Task item: Up to and including the line that contains "Task: Click the Purchase truck icon", repeat each line of the data exactly, starting from the first.
+ + + + + + +
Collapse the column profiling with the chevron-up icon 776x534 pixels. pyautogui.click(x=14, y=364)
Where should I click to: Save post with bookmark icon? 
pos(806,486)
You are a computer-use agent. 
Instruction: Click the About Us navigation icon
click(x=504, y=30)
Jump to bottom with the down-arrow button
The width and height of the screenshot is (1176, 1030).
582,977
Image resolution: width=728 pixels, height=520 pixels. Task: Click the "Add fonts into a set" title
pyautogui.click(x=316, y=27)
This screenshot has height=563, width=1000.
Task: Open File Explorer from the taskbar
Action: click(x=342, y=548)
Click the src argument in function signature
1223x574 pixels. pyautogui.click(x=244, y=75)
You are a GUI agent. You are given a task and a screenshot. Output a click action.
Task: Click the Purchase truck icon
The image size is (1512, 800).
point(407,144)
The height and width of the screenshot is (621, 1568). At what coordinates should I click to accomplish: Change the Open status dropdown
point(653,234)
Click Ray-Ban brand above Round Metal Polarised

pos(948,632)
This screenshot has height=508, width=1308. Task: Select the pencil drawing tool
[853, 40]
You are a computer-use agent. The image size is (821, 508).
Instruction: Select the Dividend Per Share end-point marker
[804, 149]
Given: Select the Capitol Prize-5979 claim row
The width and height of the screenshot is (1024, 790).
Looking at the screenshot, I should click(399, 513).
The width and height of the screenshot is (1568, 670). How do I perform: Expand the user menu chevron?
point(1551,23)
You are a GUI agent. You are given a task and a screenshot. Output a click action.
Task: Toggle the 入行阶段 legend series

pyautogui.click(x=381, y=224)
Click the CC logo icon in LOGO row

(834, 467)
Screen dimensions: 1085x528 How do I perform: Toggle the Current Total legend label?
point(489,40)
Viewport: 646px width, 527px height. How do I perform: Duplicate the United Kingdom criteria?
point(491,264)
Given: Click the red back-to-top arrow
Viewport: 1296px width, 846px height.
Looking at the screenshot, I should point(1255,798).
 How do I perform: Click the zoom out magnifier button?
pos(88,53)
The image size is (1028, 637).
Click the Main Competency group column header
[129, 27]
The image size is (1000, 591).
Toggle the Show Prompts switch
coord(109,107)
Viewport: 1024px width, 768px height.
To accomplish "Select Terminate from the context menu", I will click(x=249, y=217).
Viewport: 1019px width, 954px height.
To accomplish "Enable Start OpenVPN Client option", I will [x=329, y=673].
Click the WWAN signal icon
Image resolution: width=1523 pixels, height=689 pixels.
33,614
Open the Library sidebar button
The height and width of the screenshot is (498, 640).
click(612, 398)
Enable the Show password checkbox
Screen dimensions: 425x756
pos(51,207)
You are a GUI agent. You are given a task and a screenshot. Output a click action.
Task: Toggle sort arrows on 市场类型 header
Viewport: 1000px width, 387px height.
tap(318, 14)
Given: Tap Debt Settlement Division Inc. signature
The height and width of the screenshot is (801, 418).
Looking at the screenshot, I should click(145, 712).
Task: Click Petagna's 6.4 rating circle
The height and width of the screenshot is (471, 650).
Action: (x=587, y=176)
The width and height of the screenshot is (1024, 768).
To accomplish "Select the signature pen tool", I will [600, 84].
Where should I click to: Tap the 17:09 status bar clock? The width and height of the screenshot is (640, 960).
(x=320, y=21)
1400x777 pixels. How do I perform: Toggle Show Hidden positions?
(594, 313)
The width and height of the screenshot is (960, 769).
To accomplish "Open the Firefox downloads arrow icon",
+ + + + + + +
Answer to this exercise:
Collapse the column profiling with the chevron-up icon 776x534 pixels. pyautogui.click(x=14, y=364)
Where should I click to: Save post with bookmark icon? 
pos(806,486)
You are a computer-use agent. 
Instruction: Click the About Us navigation icon
click(x=504, y=30)
Jump to bottom with the down-arrow button
The width and height of the screenshot is (1176, 1030).
582,977
Image resolution: width=728 pixels, height=520 pixels. Task: Click the "Add fonts into a set" title
pyautogui.click(x=316, y=27)
This screenshot has height=563, width=1000.
Task: Open File Explorer from the taskbar
Action: click(x=342, y=548)
Click the src argument in function signature
1223x574 pixels. pyautogui.click(x=244, y=75)
You are a GUI agent. You are given a task and a screenshot. Output a click action.
Task: Click the Purchase truck icon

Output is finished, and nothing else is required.